**Brief:**
In the records below, the line that contains "Screen dimensions: 810x500" marks the start. Copy it and each line after it through the end, exactly, without pictures.

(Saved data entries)
--- START ---
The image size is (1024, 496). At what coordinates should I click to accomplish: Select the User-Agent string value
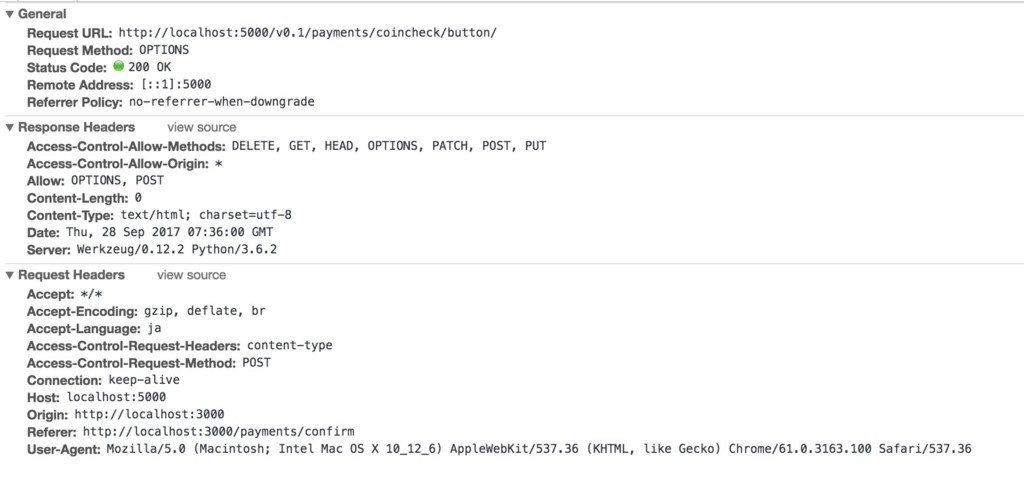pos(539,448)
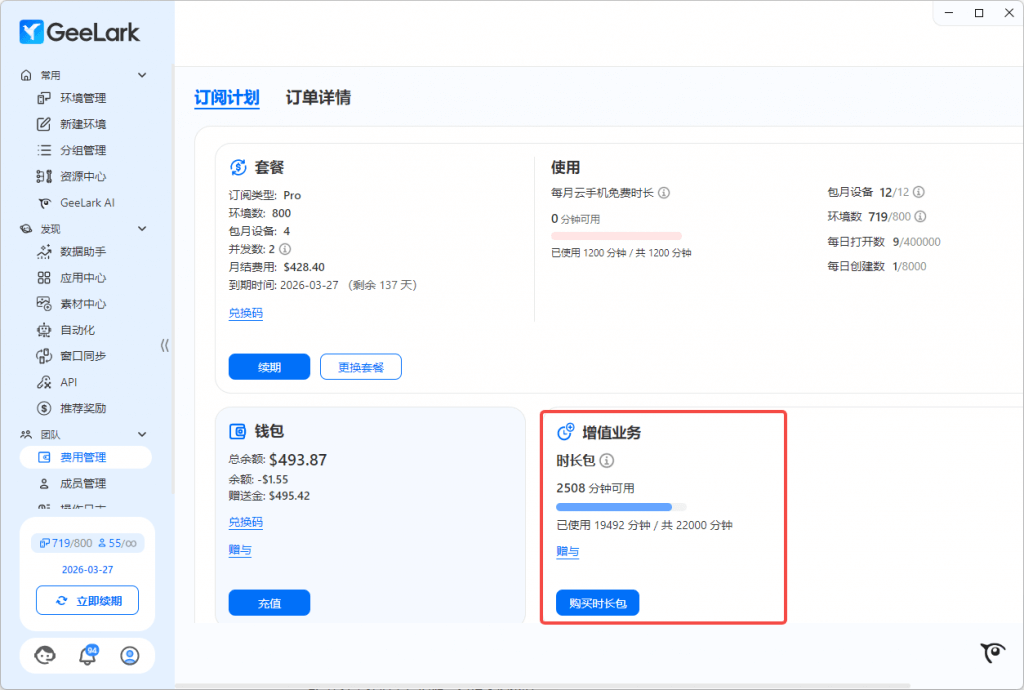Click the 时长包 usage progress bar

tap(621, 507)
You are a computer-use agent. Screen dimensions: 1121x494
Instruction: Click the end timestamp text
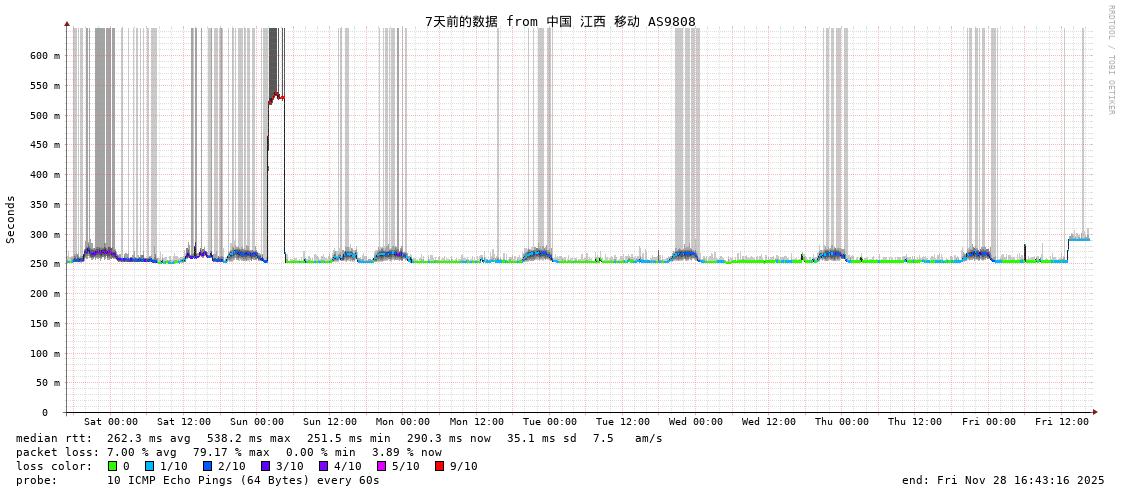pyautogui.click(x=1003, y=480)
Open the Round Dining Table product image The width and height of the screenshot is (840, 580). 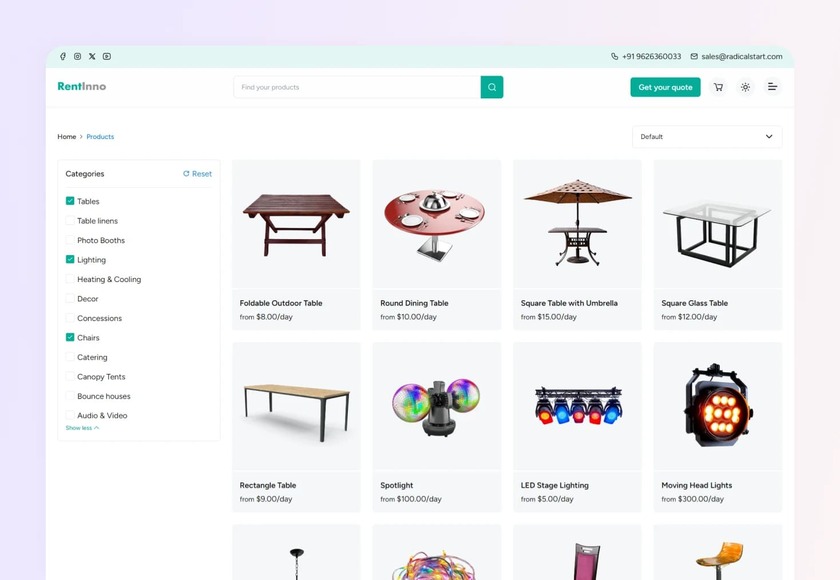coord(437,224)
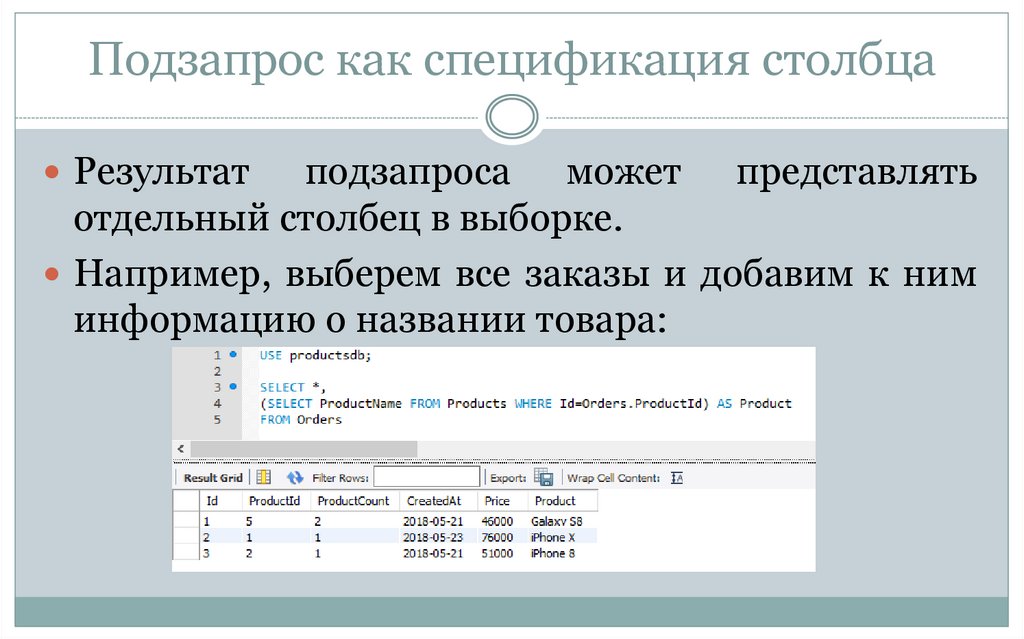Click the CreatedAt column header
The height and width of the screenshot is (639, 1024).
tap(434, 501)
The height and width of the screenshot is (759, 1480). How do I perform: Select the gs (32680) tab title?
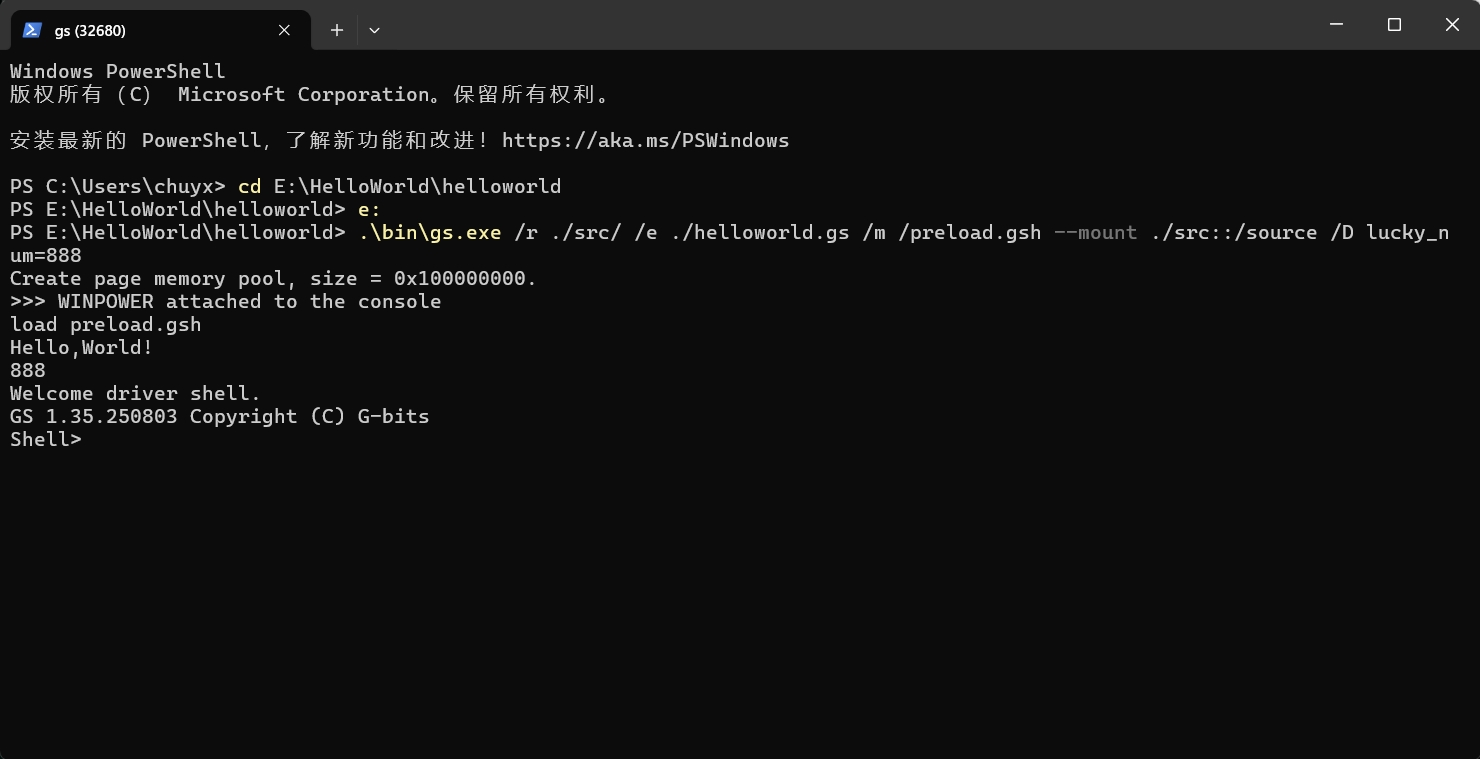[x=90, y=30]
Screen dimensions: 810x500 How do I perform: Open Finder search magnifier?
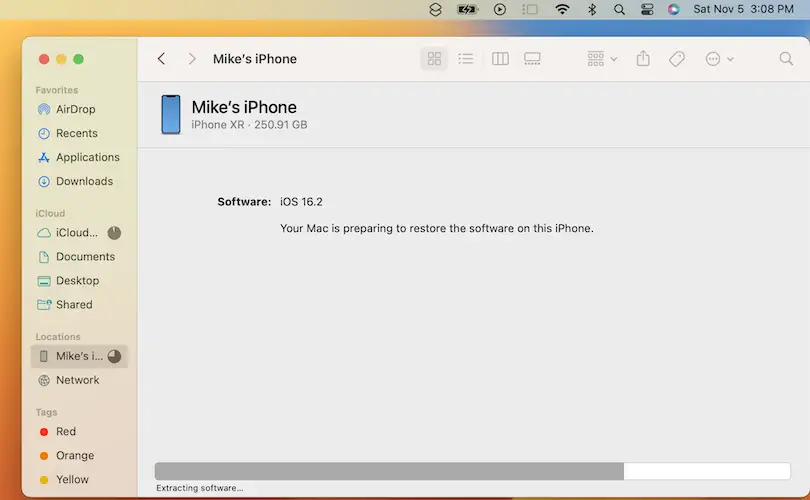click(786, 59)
--- END ---
**Exercise solution:**
Screen dimensions: 810x500 How do I perform: Open Finder search magnifier?
click(786, 59)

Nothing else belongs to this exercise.